Before you begin, make sure that you have a valid Alibaba Cloud account and are logged on to the FunModel console.

  1. Switch to the new console: If you are using the old version, click New Console in the upper-right corner of the page.

  2. Complete authorization: The first time you log on, follow the on-screen instructions to configure RAM role authorization.

Deploy and call a model service

The following steps describe how to deploy a model as an online service and call it. This process applies to traditional models, such as OCR and speech recognition, and large language models (LLMs).

Step 1: Select a model

In the Model Marketplace, select a model that fits your business scenario.

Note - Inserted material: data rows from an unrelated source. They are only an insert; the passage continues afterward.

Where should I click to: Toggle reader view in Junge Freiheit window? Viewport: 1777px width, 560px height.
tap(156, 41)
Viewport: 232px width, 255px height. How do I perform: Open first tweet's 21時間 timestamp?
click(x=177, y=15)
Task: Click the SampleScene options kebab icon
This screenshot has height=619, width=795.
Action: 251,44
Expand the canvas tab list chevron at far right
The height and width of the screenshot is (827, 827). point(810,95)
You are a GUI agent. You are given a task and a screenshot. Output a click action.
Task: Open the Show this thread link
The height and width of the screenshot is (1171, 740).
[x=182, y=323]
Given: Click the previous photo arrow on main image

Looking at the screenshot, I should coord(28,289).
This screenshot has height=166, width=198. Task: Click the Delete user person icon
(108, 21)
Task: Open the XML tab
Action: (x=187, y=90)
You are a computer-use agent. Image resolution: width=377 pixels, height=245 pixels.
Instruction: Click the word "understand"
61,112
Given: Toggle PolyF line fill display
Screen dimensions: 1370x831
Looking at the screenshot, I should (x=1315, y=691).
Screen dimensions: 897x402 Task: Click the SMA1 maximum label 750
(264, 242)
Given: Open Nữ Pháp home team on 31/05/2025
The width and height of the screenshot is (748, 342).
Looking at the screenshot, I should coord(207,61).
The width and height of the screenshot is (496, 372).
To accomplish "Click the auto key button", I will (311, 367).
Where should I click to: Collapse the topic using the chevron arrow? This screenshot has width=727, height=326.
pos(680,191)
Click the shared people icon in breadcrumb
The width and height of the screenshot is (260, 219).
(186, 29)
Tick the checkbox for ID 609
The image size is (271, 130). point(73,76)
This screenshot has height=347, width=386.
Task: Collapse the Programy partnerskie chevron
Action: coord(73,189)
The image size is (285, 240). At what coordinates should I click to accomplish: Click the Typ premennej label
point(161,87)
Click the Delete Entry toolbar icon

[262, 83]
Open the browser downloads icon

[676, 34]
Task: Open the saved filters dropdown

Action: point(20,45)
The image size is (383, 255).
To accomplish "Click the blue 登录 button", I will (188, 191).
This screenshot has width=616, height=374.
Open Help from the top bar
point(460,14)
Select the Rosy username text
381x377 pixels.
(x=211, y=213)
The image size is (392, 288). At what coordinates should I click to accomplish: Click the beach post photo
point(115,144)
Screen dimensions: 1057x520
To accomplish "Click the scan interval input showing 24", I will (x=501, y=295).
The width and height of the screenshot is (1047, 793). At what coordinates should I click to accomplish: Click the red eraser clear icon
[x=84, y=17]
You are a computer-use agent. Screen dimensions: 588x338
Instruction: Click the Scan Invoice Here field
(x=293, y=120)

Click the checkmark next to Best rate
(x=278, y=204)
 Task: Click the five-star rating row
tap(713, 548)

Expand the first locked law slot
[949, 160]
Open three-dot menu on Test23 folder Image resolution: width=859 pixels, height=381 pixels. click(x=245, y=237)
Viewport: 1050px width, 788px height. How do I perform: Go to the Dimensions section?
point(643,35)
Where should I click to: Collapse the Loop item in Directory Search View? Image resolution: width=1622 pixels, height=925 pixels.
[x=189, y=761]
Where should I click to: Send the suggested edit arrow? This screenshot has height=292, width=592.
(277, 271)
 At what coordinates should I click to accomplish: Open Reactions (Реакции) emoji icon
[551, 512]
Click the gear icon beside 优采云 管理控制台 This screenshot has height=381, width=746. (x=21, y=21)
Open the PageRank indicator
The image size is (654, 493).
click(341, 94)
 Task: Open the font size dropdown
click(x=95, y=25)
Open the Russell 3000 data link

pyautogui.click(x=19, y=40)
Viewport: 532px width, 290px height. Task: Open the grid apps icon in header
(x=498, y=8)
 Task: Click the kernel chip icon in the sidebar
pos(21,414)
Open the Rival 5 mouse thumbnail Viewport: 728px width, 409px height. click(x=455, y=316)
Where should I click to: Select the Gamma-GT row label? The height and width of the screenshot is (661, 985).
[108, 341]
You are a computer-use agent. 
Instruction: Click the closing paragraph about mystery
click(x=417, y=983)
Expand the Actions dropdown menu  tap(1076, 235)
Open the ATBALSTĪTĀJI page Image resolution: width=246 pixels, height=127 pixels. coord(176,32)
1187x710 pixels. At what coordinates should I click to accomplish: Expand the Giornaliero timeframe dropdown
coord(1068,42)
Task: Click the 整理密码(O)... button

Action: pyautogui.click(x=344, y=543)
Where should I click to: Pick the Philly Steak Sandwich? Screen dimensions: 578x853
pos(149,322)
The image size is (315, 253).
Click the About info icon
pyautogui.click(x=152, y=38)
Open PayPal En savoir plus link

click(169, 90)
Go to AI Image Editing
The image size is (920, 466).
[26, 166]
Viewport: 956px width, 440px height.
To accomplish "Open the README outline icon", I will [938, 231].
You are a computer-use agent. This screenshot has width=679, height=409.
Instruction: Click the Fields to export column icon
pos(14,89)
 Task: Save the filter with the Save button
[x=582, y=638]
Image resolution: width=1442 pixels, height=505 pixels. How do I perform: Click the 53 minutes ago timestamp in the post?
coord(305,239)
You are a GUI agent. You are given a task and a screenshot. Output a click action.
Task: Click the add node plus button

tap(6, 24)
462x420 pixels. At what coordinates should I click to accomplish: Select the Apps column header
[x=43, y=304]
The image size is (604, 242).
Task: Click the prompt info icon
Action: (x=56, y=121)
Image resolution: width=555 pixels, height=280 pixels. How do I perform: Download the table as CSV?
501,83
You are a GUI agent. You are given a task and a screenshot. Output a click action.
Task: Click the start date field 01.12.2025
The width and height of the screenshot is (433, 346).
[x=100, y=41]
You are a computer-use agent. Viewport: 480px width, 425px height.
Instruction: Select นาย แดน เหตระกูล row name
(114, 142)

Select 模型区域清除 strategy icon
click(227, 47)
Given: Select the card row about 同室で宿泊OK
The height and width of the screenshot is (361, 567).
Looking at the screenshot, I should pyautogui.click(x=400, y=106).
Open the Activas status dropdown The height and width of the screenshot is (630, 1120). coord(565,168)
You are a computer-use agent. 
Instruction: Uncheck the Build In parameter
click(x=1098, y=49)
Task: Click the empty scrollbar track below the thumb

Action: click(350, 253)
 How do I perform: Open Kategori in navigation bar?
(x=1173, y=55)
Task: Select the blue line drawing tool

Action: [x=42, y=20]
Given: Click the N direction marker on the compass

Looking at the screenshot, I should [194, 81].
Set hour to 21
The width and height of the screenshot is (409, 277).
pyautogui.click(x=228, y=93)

For example:

  • Traditional model: iic/cv_convnextTiny_ocr-recognition-general_damo (OCR).

  • Large language model (LLM): Qwen/Qwen3-8B (Qwen 8B model).

Step 2 (Optional for some model services): Test the model

Before deployment, you can use the Quick Experience feature to check if the model's performance meets your expectations.

  1. Select a model to open its details page.

  2. In the Quick Experience section, click Run Test. This runs an inference using preset test data.

  3. Review the output to determine whether the model's features meet your needs.

Step 3: Configure and deploy the model

In this step, you will deploy the model as an online service and allocate the required compute resources.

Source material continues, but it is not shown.